Stem Cell Therapies Benefit Alport Syndrome : Journal of the American Society of Nephrology (original) (raw)

BASIC RESEARCH

LeBleu, Valerie*,†; Sugimoto, Hikaru*; Mundel, Thomas M.*; Gerami-Naini, Behzad*; Finan, Elizabeth*; Miller, Caroline A.‡; Gattone, Vincent H. II‡; Lu, Lingge*; Shield, Charles F. III§; Folkman, Judah‖; Kalluri, Raghu*,†,¶

*Division of Matrix Biology, Beth Israel Deaconess Medical Center and Harvard Medical School, Boston, Massachusetts;

†Department of Biological Chemistry and Molecular Pharmacology, Harvard Medical School, Boston, Massachusetts;

‡Department of Anatomy and Cell Biology, Indiana University School of Medicine, Indianapolis, Indiana;

§Department of Surgery, University of Kansas School of Medicine, Wichita, Kansas;

‖Vascular Biology Program, Department of Surgery, Children's Hospital, Boston, Massachusetts; and

¶Harvard-MIT Division of Health Sciences and Technology, Boston, Massachusetts

Correspondence: Dr. Raghu Kalluri, Department of Medicine, Harvard Medical School, Beth Israel Deaconess Medical Center, Division of Matrix Biology, 330 Brookline Avenue, Boston, MA 02215. Phone: 617-735-4601; Fax: 617-735-4602; E-mail: [email protected]

Received January 30, 2009

Accepted July 8, 2009

Abstract

Patients with Alport syndrome progressively lose renal function as a result of defective type IV collagen in their glomerular basement membrane. In mice lacking the α3 chain of type IV collagen (Col4A3 knockout mice), a model for Alport syndrome, transplantation of wild-type bone marrow repairs the renal disease. It is unknown whether cell-based therapies that do not require transplantation have similar potential. Here, infusion of wild-type bone marrow-derived cells into unconditioned, nonirradiated Col4A3 knockout mice during the late stage of disease significantly improved renal histology and function.

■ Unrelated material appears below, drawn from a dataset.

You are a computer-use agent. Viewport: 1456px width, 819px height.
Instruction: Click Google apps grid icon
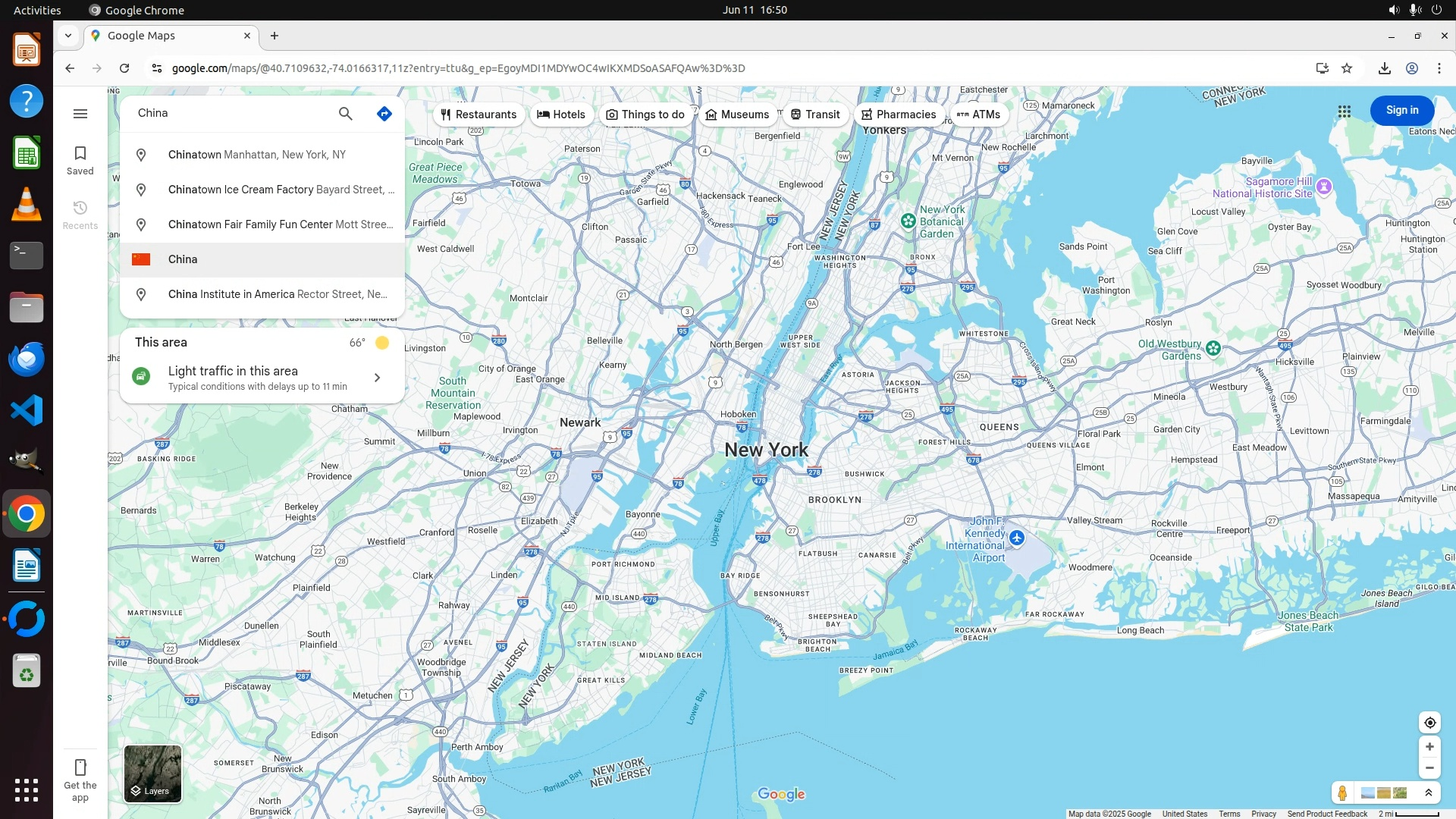(x=1345, y=111)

Furthermore, transfusion of unfractionated wild-type blood into unconditioned, nonirradiated Col4A3 knockout mice improved the renal phenotype and significantly improved survival. Injection of mouse and human embryonic stem cells into Col4A3 knockout mice produced similar results. Regardless of treatment modality, the improvement in the architecture of the glomerular basement membrane is associated with de novo expression of the α3(IV) chain. These data provide further support for testing cell-based therapies for Alport syndrome.